## start DATA TO PROCESS

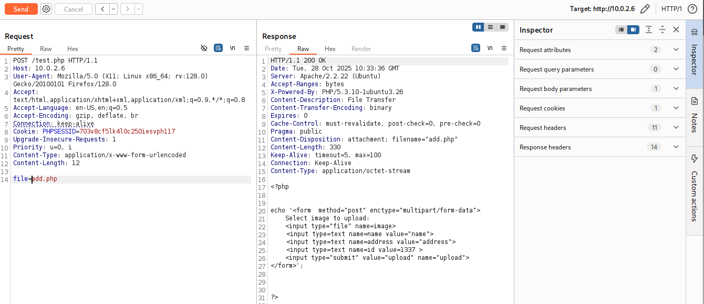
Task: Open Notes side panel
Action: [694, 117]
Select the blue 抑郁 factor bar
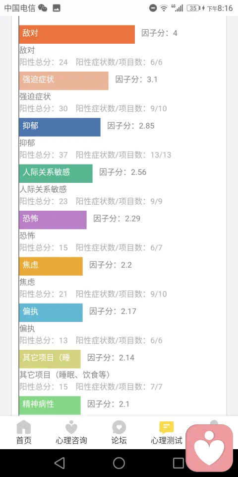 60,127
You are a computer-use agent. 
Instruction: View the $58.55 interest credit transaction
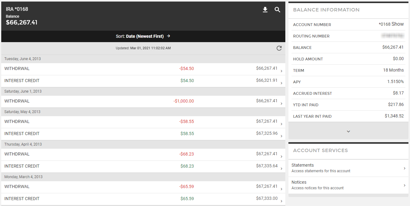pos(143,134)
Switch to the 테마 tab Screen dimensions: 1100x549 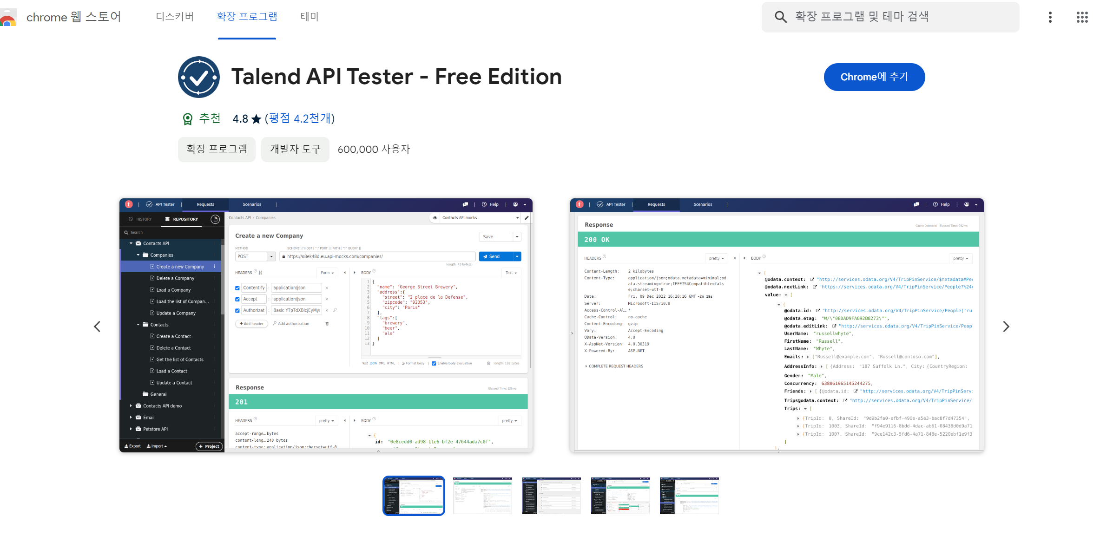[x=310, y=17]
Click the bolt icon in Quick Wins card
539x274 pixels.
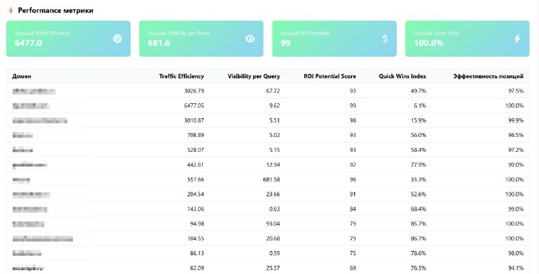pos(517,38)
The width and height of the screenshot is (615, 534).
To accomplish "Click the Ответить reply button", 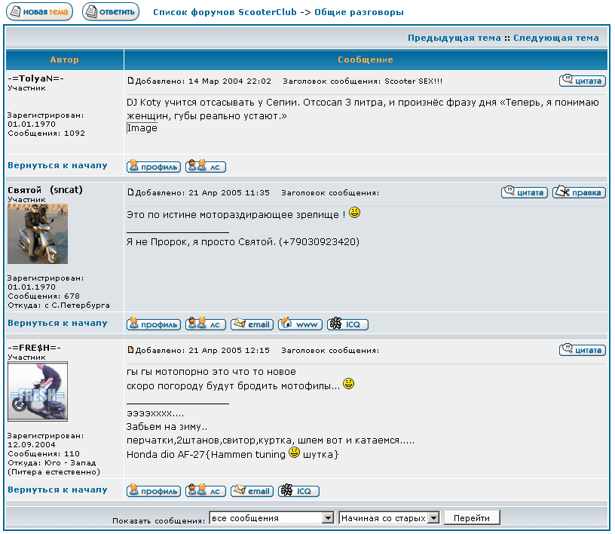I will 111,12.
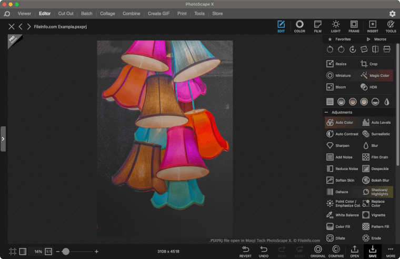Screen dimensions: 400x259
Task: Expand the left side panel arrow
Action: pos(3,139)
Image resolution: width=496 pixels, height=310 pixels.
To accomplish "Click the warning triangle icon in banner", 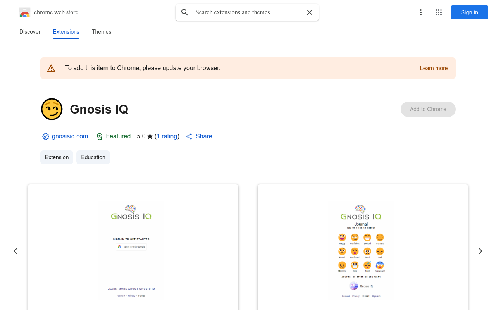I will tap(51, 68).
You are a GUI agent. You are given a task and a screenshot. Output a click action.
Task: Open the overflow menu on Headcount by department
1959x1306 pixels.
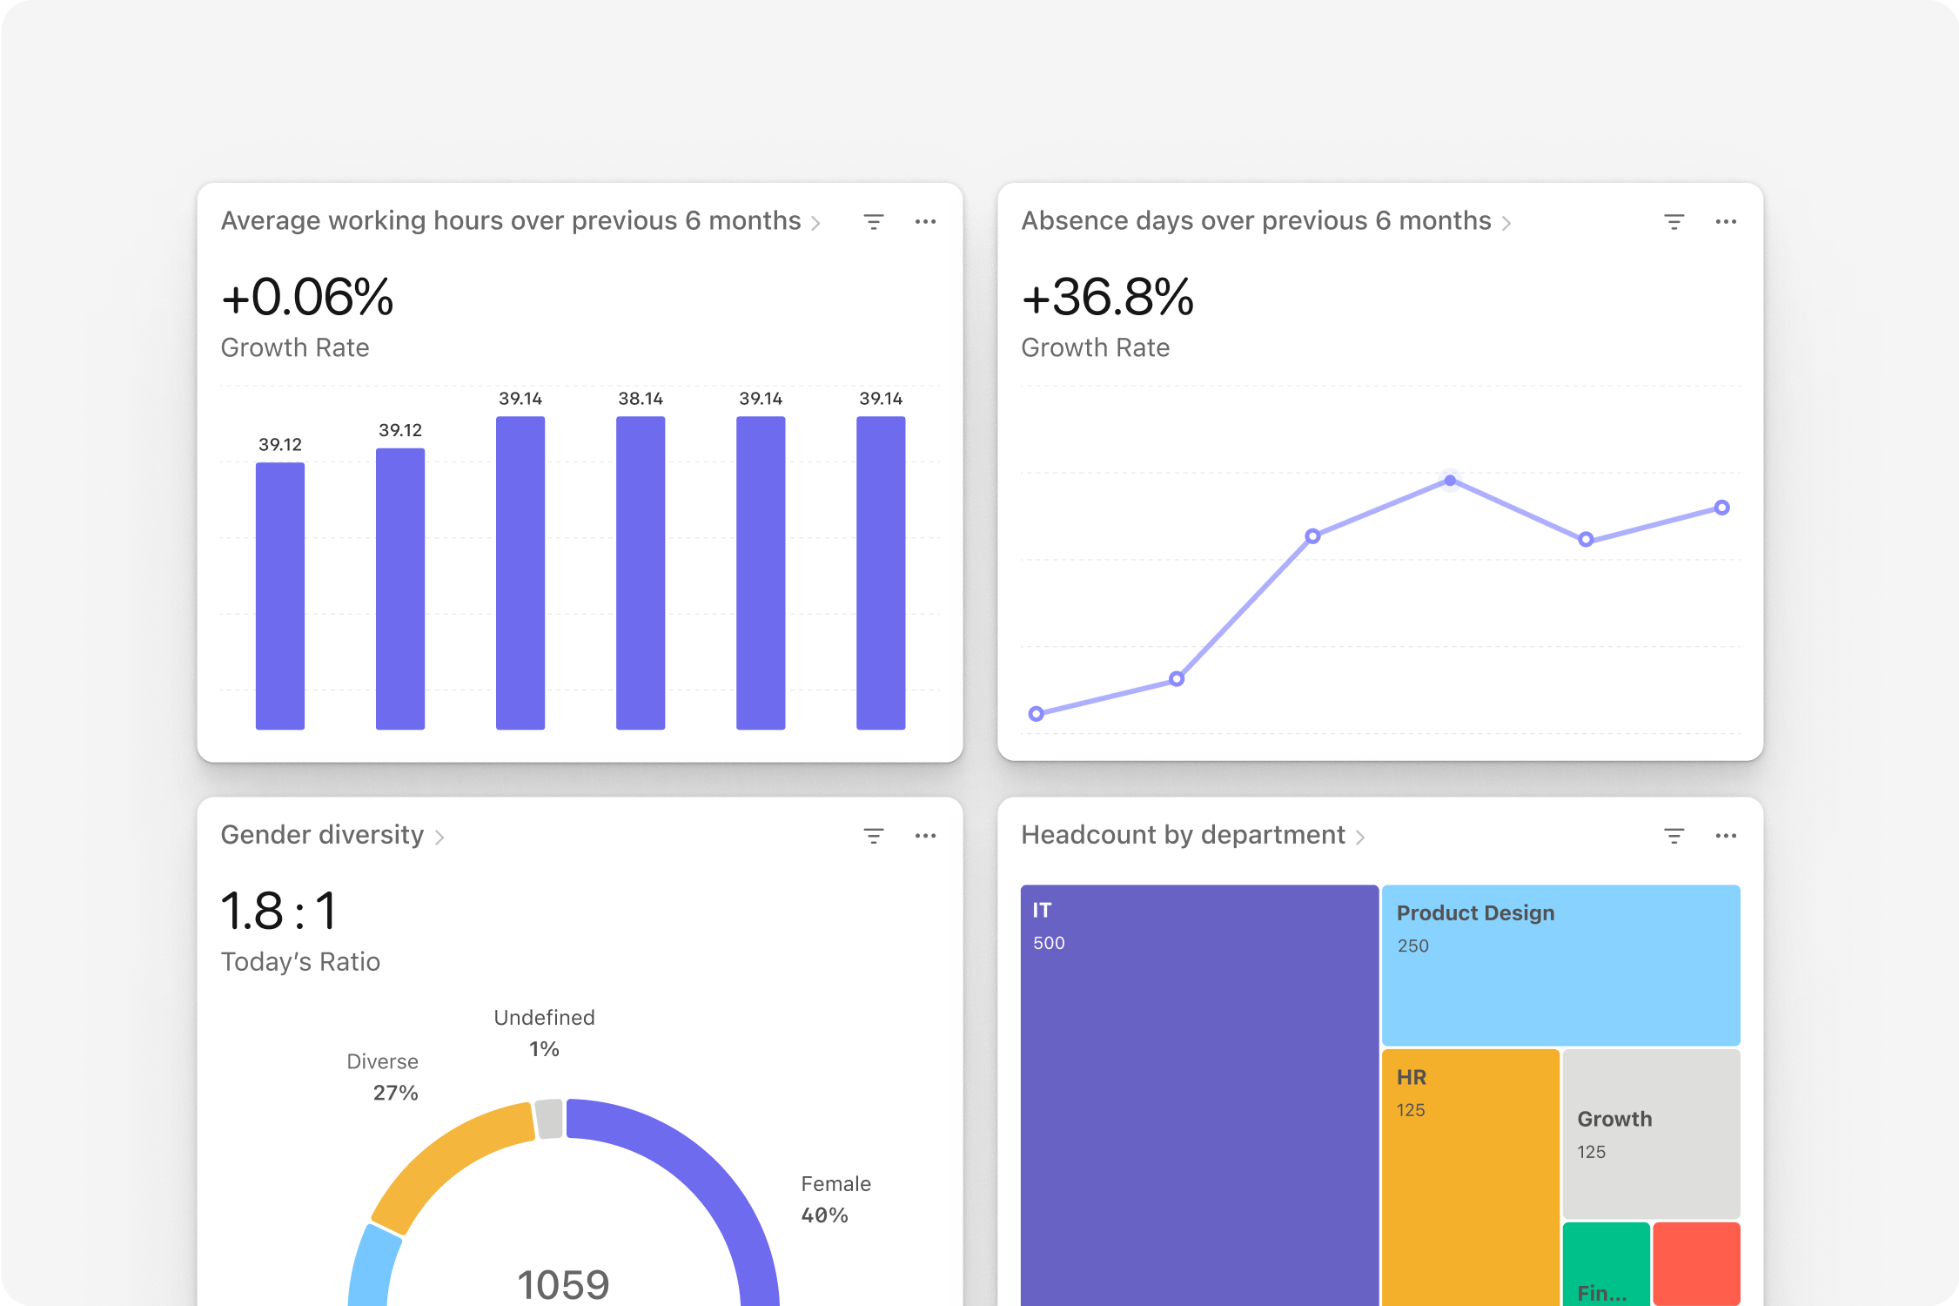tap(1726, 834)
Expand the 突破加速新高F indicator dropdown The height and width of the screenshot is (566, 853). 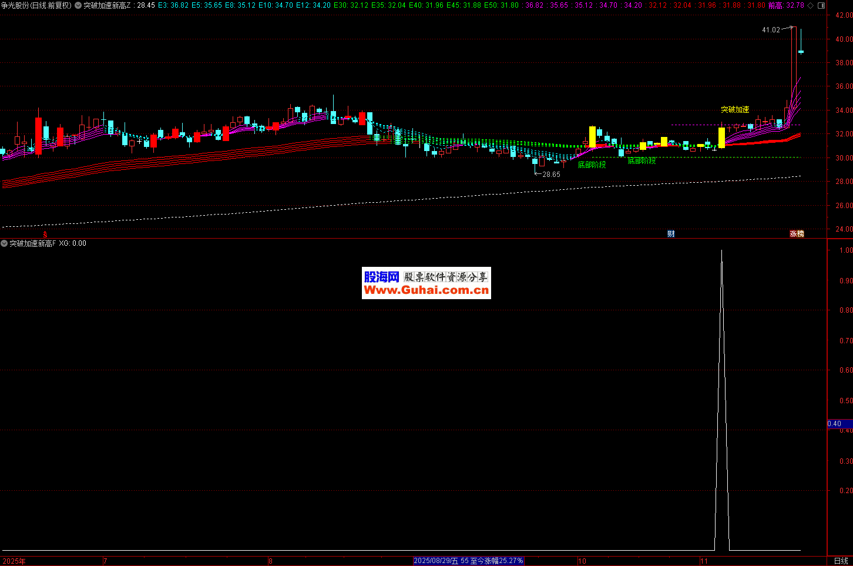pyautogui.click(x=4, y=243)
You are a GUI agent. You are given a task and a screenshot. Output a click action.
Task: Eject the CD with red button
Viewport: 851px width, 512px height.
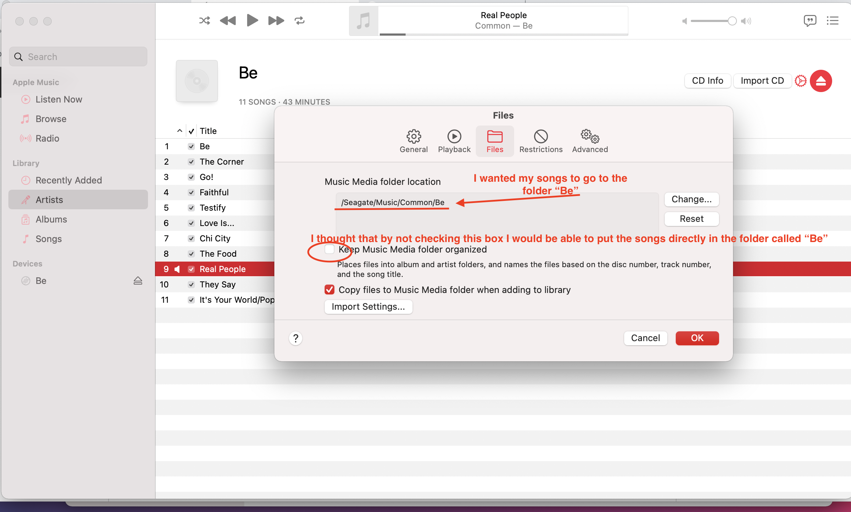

## end DATA TO PROCESS

WHAT THE TASK REQUIRES:
Tally the lines of the data entries that contain the string "Open", treating uppercase and lowercase as different. Reply with the number alone.

EXERCISE RESPONSE:
2